### Assignment:
For the records below, output word for word the lines from the one with "Task: Click the Save icon in toolbar" up to and including the one with "Task: Click the checkmark". No pictures.

### Excerpted data:

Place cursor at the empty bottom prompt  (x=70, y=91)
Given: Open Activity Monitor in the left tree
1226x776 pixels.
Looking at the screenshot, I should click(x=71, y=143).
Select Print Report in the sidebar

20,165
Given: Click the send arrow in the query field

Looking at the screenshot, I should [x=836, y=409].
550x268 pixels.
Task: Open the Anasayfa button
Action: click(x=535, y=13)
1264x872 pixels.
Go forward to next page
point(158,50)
* * *
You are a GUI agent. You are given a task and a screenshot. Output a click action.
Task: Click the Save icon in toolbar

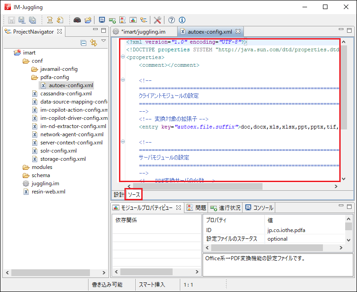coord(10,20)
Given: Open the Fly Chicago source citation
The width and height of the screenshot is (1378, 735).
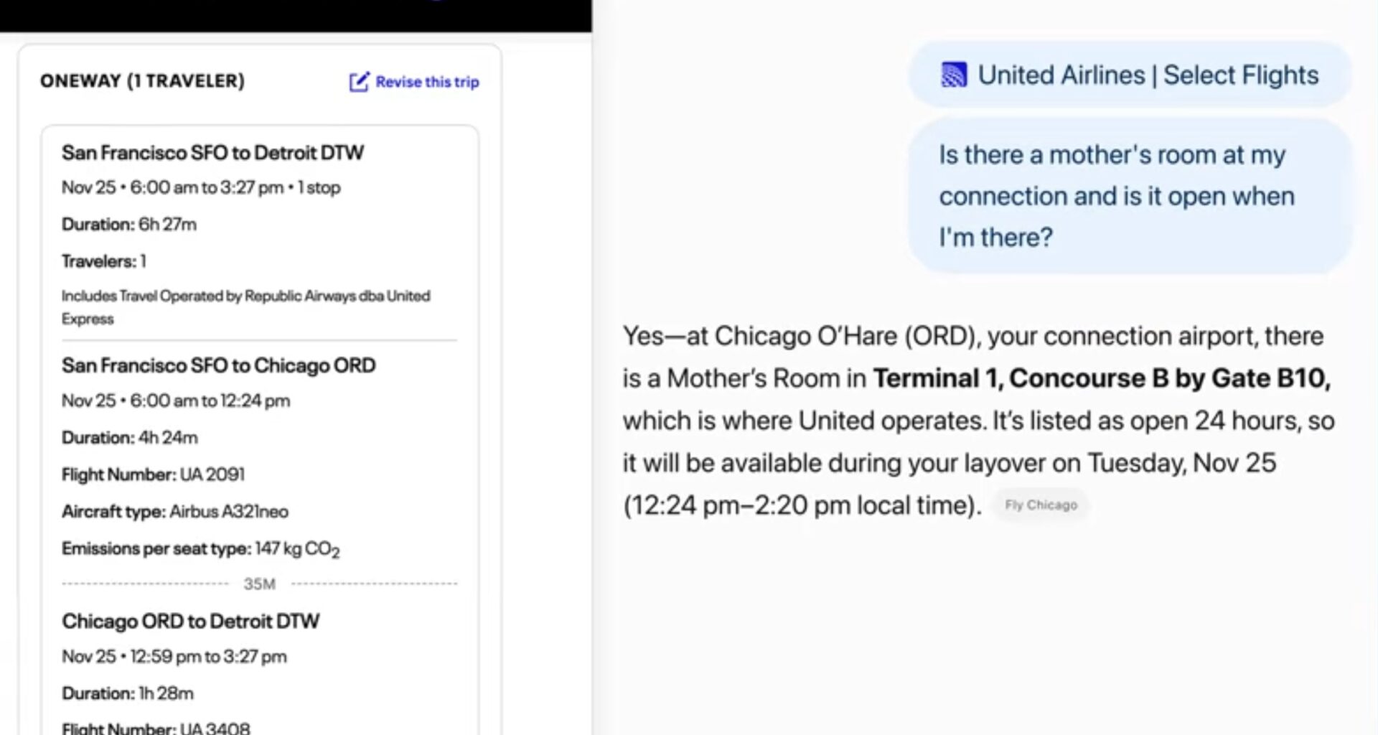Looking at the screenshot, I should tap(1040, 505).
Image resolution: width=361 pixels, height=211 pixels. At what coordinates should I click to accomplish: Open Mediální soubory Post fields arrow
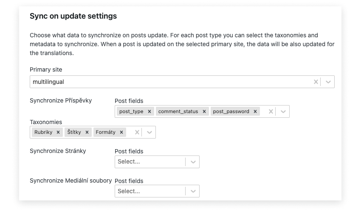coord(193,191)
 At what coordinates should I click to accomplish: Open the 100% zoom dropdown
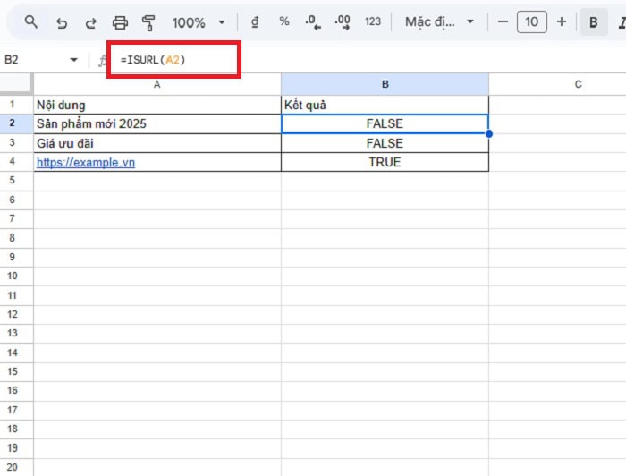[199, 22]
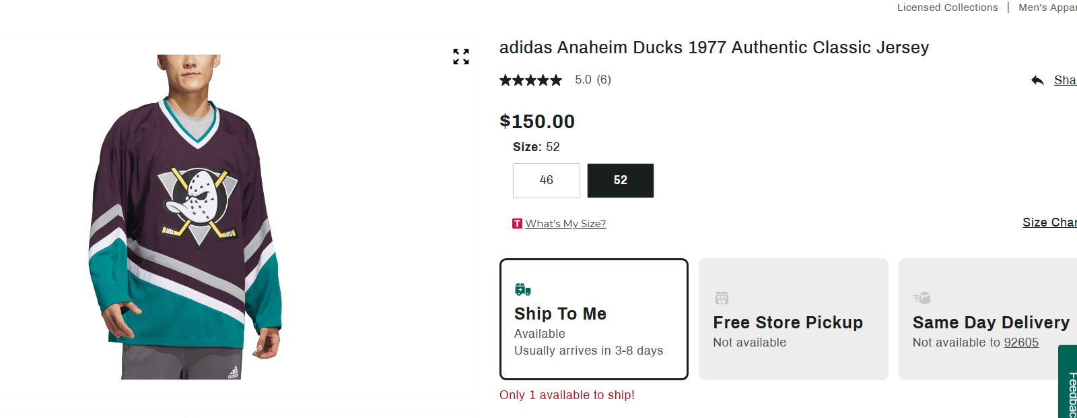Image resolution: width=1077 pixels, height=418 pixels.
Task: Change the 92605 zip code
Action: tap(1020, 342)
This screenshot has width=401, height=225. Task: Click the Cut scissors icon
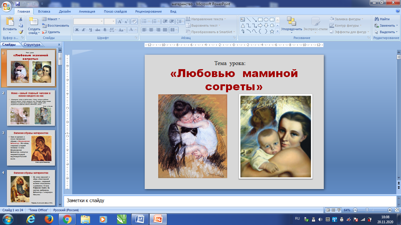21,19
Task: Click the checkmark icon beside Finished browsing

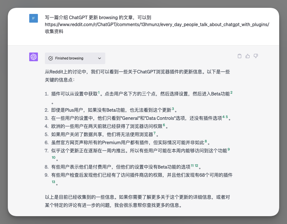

### Completed exercise:
Task: Click the Save icon in toolbar

coord(10,20)
Given: Open the Fly Chicago source citation
The width and height of the screenshot is (1378, 735).
Looking at the screenshot, I should tap(1040, 505).
Image resolution: width=361 pixels, height=211 pixels. At what coordinates should I click to accomplish: Open Mediální soubory Post fields arrow
coord(193,191)
 At what coordinates should I click to accomplish: Open the 100% zoom dropdown
[199, 22]
Image resolution: width=1077 pixels, height=418 pixels.
Task: Change the 92605 zip code
Action: tap(1020, 342)
This screenshot has width=401, height=225. Task: Click the Cut scissors icon
21,19
Task: Click the checkmark icon beside Finished browsing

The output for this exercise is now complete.